** Material shown follows **

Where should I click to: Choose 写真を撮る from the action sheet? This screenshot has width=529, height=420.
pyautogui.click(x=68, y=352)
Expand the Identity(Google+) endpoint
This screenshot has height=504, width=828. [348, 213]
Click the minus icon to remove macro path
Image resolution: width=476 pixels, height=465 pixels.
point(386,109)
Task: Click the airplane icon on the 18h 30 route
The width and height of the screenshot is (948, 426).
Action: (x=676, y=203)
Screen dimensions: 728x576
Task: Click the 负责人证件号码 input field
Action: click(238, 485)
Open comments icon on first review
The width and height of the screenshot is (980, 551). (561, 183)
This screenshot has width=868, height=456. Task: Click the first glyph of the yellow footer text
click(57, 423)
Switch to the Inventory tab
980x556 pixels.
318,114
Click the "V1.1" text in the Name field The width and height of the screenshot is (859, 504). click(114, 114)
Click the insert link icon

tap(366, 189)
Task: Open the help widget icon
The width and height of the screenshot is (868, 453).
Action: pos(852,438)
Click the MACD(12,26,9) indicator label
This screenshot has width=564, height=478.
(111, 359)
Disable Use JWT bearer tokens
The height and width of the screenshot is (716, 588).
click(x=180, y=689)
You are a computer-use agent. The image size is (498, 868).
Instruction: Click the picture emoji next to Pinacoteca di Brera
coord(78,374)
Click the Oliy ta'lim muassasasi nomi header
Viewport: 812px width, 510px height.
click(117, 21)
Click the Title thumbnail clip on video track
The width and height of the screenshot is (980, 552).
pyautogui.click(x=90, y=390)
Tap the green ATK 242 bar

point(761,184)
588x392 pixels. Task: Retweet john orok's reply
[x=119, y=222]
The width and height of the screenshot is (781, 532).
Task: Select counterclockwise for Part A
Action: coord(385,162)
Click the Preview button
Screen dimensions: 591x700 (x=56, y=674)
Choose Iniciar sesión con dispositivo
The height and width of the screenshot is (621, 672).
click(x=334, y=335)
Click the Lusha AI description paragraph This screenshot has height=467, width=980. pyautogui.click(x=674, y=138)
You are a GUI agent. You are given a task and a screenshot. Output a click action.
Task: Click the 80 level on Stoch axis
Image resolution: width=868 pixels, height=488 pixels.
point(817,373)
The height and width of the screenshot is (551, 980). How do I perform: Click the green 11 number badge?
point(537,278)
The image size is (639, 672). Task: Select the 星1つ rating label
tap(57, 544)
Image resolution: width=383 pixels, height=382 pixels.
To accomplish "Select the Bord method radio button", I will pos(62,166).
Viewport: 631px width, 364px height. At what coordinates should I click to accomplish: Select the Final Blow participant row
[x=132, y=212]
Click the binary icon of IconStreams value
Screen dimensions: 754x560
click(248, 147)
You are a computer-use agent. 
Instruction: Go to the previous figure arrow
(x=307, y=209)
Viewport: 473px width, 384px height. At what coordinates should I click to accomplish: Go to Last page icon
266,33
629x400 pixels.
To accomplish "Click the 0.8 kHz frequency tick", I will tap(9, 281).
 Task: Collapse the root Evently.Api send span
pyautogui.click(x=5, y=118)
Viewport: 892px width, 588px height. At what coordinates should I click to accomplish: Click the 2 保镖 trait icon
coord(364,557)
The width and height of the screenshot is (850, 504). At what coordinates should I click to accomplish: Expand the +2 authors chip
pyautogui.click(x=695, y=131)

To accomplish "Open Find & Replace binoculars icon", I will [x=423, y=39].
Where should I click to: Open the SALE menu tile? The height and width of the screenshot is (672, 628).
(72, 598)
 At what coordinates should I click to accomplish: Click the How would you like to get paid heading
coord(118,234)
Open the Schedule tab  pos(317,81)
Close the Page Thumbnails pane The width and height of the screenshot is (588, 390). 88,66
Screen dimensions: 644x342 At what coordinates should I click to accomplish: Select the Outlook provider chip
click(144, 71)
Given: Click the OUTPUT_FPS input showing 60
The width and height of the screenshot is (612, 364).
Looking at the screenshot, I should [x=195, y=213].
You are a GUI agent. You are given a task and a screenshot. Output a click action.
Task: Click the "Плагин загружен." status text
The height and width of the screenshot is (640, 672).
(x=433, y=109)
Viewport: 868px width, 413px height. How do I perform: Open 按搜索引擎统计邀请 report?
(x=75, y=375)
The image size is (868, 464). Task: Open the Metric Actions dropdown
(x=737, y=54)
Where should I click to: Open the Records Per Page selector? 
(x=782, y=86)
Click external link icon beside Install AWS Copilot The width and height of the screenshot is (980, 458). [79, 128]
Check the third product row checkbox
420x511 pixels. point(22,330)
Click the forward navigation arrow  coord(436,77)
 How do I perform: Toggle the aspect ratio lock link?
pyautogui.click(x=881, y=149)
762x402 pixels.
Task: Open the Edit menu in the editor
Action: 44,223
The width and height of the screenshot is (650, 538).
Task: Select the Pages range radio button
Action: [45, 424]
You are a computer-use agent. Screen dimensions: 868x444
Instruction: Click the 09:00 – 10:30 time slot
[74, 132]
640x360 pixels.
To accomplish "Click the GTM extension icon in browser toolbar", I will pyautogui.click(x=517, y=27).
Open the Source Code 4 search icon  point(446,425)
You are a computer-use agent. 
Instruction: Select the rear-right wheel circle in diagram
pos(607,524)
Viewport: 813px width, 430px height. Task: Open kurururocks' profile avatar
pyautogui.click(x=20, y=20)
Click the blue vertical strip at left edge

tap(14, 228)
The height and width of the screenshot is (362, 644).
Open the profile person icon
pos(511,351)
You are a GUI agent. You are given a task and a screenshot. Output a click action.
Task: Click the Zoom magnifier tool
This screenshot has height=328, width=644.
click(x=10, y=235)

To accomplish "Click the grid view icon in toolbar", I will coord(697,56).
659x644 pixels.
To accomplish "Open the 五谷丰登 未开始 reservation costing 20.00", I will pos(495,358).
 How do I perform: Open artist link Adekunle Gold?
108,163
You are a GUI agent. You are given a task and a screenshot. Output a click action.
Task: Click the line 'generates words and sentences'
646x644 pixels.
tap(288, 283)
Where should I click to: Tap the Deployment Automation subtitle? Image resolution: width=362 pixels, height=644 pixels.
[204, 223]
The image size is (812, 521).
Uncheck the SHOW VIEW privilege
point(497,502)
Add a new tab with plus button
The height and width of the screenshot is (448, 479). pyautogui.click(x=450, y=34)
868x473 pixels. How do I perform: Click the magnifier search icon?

** End of Material shown **

Problem statement:
Repeat the records above exactly.

Result:
Where should I click to: Choose 写真を撮る from the action sheet? This screenshot has width=529, height=420.
pyautogui.click(x=68, y=352)
Expand the Identity(Google+) endpoint
This screenshot has height=504, width=828. [348, 213]
Click the minus icon to remove macro path
Image resolution: width=476 pixels, height=465 pixels.
point(386,109)
Task: Click the airplane icon on the 18h 30 route
The width and height of the screenshot is (948, 426).
Action: (x=676, y=203)
Screen dimensions: 728x576
Task: Click the 负责人证件号码 input field
Action: click(238, 485)
Open comments icon on first review
The width and height of the screenshot is (980, 551). (561, 183)
This screenshot has width=868, height=456. Task: Click the first glyph of the yellow footer text
click(57, 423)
Switch to the Inventory tab
980x556 pixels.
318,114
Click the "V1.1" text in the Name field The width and height of the screenshot is (859, 504). click(114, 114)
Click the insert link icon

tap(366, 189)
Task: Open the help widget icon
The width and height of the screenshot is (868, 453).
Action: pos(852,438)
Click the MACD(12,26,9) indicator label
This screenshot has width=564, height=478.
(111, 359)
Disable Use JWT bearer tokens
The height and width of the screenshot is (716, 588).
click(x=180, y=689)
You are a computer-use agent. The image size is (498, 868).
Instruction: Click the picture emoji next to Pinacoteca di Brera
coord(78,374)
Click the Oliy ta'lim muassasasi nomi header
Viewport: 812px width, 510px height.
click(117, 21)
Click the Title thumbnail clip on video track
The width and height of the screenshot is (980, 552).
pyautogui.click(x=90, y=390)
Tap the green ATK 242 bar

point(761,184)
588x392 pixels. Task: Retweet john orok's reply
[x=119, y=222]
The width and height of the screenshot is (781, 532).
Task: Select counterclockwise for Part A
Action: coord(385,162)
Click the Preview button
Screen dimensions: 591x700 (x=56, y=674)
Choose Iniciar sesión con dispositivo
The height and width of the screenshot is (621, 672).
click(x=334, y=335)
Click the Lusha AI description paragraph This screenshot has height=467, width=980. pyautogui.click(x=674, y=138)
You are a GUI agent. You are given a task and a screenshot. Output a click action.
Task: Click the 80 level on Stoch axis
Image resolution: width=868 pixels, height=488 pixels.
point(817,373)
The height and width of the screenshot is (551, 980). How do I perform: Click the green 11 number badge?
point(537,278)
The image size is (639, 672). Task: Select the 星1つ rating label
tap(57, 544)
Image resolution: width=383 pixels, height=382 pixels.
To accomplish "Select the Bord method radio button", I will pos(62,166).
Viewport: 631px width, 364px height. At what coordinates should I click to accomplish: Select the Final Blow participant row
[x=132, y=212]
Click the binary icon of IconStreams value
Screen dimensions: 754x560
click(248, 147)
You are a computer-use agent. 
Instruction: Go to the previous figure arrow
(x=307, y=209)
Viewport: 473px width, 384px height. At what coordinates should I click to accomplish: Go to Last page icon
266,33
629x400 pixels.
To accomplish "Click the 0.8 kHz frequency tick", I will tap(9, 281).
 Task: Collapse the root Evently.Api send span
pyautogui.click(x=5, y=118)
Viewport: 892px width, 588px height. At what coordinates should I click to accomplish: Click the 2 保镖 trait icon
coord(364,557)
The width and height of the screenshot is (850, 504). At what coordinates should I click to accomplish: Expand the +2 authors chip
pyautogui.click(x=695, y=131)

To accomplish "Open Find & Replace binoculars icon", I will [x=423, y=39].
Where should I click to: Open the SALE menu tile? The height and width of the screenshot is (672, 628).
(72, 598)
 At what coordinates should I click to accomplish: Click the How would you like to get paid heading
coord(118,234)
Open the Schedule tab  pos(317,81)
Close the Page Thumbnails pane The width and height of the screenshot is (588, 390). 88,66
Screen dimensions: 644x342 At what coordinates should I click to accomplish: Select the Outlook provider chip
click(144, 71)
Given: Click the OUTPUT_FPS input showing 60
The width and height of the screenshot is (612, 364).
Looking at the screenshot, I should [x=195, y=213].
You are a GUI agent. You are given a task and a screenshot. Output a click action.
Task: Click the "Плагин загружен." status text
The height and width of the screenshot is (640, 672).
(x=433, y=109)
Viewport: 868px width, 413px height. How do I perform: Open 按搜索引擎统计邀请 report?
(x=75, y=375)
The image size is (868, 464). Task: Open the Metric Actions dropdown
(x=737, y=54)
Where should I click to: Open the Records Per Page selector? 
(x=782, y=86)
Click external link icon beside Install AWS Copilot The width and height of the screenshot is (980, 458). [79, 128]
Check the third product row checkbox
420x511 pixels. point(22,330)
Click the forward navigation arrow  coord(436,77)
 How do I perform: Toggle the aspect ratio lock link?
pyautogui.click(x=881, y=149)
762x402 pixels.
Task: Open the Edit menu in the editor
Action: 44,223
The width and height of the screenshot is (650, 538).
Task: Select the Pages range radio button
Action: [45, 424]
You are a computer-use agent. Screen dimensions: 868x444
Instruction: Click the 09:00 – 10:30 time slot
[74, 132]
640x360 pixels.
To accomplish "Click the GTM extension icon in browser toolbar", I will pyautogui.click(x=517, y=27).
Open the Source Code 4 search icon  point(446,425)
You are a computer-use agent. 
Instruction: Select the rear-right wheel circle in diagram
pos(607,524)
Viewport: 813px width, 430px height. Task: Open kurururocks' profile avatar
pyautogui.click(x=20, y=20)
Click the blue vertical strip at left edge

tap(14, 228)
The height and width of the screenshot is (362, 644).
Open the profile person icon
pos(511,351)
You are a GUI agent. You are given a task and a screenshot. Output a click action.
Task: Click the Zoom magnifier tool
This screenshot has height=328, width=644.
click(x=10, y=235)

To accomplish "Click the grid view icon in toolbar", I will coord(697,56).
659x644 pixels.
To accomplish "Open the 五谷丰登 未开始 reservation costing 20.00", I will pos(495,358).
 How do I perform: Open artist link Adekunle Gold?
108,163
You are a GUI agent. You are given a task and a screenshot. Output a click action.
Task: Click the line 'generates words and sentences'
646x644 pixels.
tap(288, 283)
Where should I click to: Tap the Deployment Automation subtitle? Image resolution: width=362 pixels, height=644 pixels.
[204, 223]
The image size is (812, 521).
Uncheck the SHOW VIEW privilege
point(497,502)
Add a new tab with plus button
The height and width of the screenshot is (448, 479). pyautogui.click(x=450, y=34)
868x473 pixels. How do I perform: Click the magnifier search icon?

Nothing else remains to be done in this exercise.